Repeat the entries verbatim from the line containing "Open the Domain or workgroup link" through the line containing "Screen dimensions: 738x456", both lines included. Leave the pictures out of your answer.

**EXERCISE INPUT**
start

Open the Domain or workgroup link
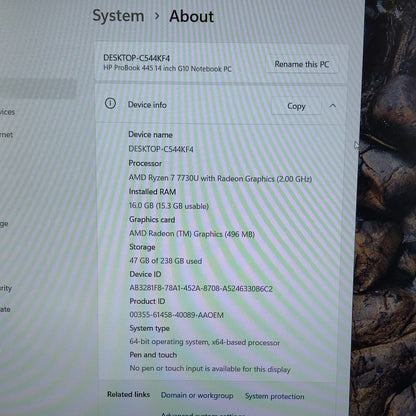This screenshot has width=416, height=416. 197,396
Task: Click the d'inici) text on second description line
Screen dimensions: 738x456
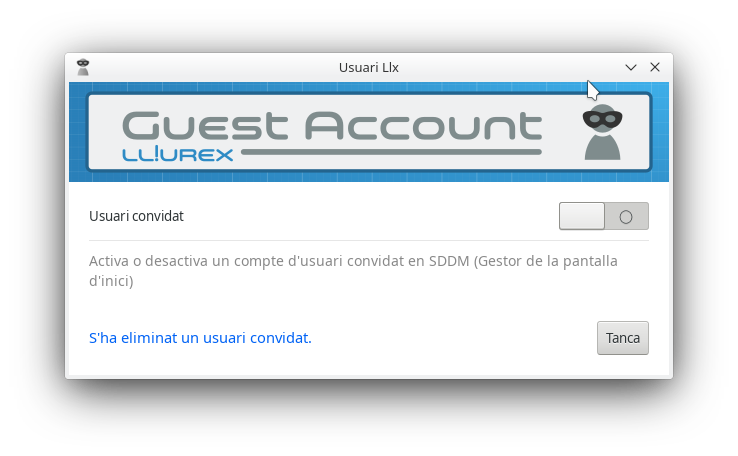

end
start

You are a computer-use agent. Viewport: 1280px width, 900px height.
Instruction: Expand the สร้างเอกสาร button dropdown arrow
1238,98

end

**COMPLETED TASK**
Open the Domain or workgroup link
This screenshot has width=416, height=416. 197,396
Task: Click the d'inici) text on second description line
Screen dimensions: 738x456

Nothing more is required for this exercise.